When I view the scrapbooks, I squirm at Van Vechten’s assumed license to cross and re-cross the racial line. He would have underestimated just how unacceptable such an attitude would seem in 2008. Wood characterizes Van Vechten as “understanding himself as being able to transgress racial boundaries…he felt he had some sort of special dispensation to speak for and about African Americans.” He is, Wood says, “a projectory of Elvis Presley and Eminem, what have you. People have this white character who’s going to talk about race as an insider in some way.”
I once researched Van Vechten’s notorious 1926 novel Nigger Heaven, a bawdy “insider’s” view of Harlem life. While the book projects an innocent disregard for its own problematic nature, there is something knowing in its ability to capture the reader’s reluctant fascination. While much of Harlem railed against it, as historian Michael S. Miller writes in “Activism in the Harlem Renaissance,” his 2008 essay, it was the number one novel on the reserve list at a Harlem branch of the New York Public Library.
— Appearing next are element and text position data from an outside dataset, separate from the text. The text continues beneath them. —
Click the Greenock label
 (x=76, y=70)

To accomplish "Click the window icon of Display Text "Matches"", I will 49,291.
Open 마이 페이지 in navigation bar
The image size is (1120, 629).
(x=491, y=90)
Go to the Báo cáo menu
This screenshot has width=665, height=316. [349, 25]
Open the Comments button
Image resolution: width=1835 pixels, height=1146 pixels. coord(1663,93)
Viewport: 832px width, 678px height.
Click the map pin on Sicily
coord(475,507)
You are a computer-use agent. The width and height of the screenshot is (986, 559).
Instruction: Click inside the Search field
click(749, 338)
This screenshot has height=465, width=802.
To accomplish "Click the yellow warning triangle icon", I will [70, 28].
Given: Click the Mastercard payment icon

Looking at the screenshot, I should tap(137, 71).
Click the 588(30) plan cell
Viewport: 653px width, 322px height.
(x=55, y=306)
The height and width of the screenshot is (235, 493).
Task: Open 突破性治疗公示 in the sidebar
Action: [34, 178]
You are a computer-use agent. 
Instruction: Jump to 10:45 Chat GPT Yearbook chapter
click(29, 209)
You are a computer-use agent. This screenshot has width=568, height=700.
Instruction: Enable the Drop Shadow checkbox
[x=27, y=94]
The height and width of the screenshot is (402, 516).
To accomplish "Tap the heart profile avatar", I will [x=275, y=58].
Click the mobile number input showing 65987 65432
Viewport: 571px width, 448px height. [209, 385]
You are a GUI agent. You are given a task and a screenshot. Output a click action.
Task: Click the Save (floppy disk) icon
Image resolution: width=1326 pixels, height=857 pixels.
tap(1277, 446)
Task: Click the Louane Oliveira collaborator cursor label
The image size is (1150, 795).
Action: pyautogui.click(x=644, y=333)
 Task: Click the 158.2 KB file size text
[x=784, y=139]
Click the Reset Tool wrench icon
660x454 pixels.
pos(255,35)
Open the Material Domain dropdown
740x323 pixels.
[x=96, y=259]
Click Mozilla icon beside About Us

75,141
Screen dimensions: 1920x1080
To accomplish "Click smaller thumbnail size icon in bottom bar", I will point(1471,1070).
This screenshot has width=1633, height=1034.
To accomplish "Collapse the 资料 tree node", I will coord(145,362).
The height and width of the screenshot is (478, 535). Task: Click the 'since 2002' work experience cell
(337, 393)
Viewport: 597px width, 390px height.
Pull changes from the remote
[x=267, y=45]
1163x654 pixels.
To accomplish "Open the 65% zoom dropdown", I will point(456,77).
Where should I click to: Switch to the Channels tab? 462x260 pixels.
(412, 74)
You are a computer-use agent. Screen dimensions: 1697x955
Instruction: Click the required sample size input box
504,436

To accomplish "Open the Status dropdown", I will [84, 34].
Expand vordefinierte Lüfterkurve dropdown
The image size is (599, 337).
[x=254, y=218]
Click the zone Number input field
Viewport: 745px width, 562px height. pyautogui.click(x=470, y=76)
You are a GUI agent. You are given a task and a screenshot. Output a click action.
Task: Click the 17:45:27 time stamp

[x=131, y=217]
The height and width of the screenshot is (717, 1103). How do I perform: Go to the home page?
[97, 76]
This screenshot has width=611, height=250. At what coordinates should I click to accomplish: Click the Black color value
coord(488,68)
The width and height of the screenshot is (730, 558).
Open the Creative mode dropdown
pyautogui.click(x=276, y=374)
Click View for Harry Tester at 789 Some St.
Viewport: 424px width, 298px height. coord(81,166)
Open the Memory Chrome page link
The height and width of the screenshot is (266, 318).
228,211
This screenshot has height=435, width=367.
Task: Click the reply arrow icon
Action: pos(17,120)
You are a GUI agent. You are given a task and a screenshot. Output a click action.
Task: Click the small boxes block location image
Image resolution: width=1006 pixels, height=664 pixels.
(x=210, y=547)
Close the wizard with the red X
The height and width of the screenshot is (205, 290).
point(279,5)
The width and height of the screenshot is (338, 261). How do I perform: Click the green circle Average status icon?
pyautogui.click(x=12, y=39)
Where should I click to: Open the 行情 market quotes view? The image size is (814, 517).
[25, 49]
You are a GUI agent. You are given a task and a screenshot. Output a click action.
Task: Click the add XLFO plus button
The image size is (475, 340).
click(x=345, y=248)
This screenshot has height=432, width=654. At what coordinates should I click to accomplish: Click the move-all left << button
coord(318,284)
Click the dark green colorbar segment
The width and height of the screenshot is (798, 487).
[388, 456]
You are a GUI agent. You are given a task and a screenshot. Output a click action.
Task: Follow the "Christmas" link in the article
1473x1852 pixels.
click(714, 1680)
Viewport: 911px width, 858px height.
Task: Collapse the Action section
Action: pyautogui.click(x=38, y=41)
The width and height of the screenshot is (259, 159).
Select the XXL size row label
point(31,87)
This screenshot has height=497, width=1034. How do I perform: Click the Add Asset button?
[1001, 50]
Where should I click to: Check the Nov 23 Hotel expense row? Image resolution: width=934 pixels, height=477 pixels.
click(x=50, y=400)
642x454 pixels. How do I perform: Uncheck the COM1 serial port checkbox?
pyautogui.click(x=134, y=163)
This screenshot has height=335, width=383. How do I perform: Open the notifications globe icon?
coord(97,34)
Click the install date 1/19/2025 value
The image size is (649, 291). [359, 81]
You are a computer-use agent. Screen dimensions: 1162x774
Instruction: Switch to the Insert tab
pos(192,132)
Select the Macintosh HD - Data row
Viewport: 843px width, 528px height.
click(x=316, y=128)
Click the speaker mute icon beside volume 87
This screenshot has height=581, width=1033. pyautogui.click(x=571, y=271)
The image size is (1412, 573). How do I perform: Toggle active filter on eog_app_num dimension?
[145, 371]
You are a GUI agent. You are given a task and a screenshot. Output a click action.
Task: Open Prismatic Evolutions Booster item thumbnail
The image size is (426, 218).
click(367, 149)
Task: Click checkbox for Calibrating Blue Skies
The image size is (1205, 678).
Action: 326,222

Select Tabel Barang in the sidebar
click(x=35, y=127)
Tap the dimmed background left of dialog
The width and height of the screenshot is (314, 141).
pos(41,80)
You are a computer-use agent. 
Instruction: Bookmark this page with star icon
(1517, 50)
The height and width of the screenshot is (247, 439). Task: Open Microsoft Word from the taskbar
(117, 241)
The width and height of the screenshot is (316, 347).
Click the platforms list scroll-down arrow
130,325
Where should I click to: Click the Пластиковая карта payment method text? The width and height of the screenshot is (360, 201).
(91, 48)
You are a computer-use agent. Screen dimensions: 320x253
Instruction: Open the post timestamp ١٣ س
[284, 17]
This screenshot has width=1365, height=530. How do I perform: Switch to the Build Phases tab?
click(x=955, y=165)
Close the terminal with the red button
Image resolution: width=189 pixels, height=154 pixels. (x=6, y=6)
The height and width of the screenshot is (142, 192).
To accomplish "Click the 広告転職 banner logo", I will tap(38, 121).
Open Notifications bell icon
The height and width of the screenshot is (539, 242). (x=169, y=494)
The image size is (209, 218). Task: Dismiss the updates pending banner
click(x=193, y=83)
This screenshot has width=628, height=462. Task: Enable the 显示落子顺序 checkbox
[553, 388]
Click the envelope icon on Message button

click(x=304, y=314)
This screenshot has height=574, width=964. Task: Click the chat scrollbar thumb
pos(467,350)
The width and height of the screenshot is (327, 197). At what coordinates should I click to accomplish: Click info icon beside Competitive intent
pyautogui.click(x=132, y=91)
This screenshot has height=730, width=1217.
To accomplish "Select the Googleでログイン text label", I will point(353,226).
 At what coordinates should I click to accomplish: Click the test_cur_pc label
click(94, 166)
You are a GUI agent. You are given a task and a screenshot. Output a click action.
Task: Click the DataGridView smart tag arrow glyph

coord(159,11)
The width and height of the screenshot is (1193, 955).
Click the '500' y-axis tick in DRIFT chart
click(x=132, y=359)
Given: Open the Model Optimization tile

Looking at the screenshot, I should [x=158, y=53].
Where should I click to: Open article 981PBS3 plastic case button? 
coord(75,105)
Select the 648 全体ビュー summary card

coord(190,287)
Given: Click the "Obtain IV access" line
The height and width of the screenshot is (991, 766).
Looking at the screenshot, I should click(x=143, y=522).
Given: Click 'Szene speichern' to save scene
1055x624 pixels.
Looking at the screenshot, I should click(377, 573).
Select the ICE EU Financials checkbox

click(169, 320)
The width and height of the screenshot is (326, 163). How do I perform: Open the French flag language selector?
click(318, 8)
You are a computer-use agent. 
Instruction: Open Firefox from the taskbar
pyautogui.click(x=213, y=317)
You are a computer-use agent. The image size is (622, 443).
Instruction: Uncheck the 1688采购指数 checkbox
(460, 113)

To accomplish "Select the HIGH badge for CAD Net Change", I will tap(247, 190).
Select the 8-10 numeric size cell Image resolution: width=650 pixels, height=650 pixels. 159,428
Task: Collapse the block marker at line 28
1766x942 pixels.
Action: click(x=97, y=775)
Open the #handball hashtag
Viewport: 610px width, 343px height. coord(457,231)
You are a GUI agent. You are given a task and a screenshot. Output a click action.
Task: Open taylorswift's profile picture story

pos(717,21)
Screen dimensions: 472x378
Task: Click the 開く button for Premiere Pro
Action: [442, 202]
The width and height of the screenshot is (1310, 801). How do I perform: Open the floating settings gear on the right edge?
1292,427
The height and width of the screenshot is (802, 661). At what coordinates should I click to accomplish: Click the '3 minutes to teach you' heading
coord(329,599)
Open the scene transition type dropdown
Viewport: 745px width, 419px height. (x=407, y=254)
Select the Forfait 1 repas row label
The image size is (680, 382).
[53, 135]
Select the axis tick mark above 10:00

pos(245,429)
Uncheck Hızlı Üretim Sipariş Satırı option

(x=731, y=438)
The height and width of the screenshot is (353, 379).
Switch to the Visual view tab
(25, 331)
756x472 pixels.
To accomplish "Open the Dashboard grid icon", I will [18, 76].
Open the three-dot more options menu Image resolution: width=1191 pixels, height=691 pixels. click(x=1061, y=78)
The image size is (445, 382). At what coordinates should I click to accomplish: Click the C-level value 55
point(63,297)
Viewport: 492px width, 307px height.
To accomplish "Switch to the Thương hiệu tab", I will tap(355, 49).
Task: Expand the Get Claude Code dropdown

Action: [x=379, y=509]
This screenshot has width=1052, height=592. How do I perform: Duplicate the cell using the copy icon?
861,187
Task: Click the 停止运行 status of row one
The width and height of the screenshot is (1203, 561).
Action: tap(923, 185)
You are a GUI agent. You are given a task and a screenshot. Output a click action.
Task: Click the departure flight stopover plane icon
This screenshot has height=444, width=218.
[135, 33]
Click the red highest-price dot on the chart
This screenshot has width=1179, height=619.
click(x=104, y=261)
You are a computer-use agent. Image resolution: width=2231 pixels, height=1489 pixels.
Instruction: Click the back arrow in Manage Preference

Everyone read it—in private. When I read Nigger Heaven four years ago, I was ashamed to be seen with it and a little disgusted by it. But I have remained fascinated by its author. Poring over my Beinecke loot, I think that perhaps Van Vechten was right to address his scrapbook viewers as “you.” My fascination makes me feel as complicit in the making of the albums as the people who sent their sexual poems to “Carlo.” Wood calls Van Vechten “visionary;” he certainly planned for the albums to cause a scandal. “Yale may not think so, but it’ll be just jolly,” he promises on one page. “Carl had a penchant for shocking people,” says Willis. He would have loved to see me fidget in my stiff Beinecke chair.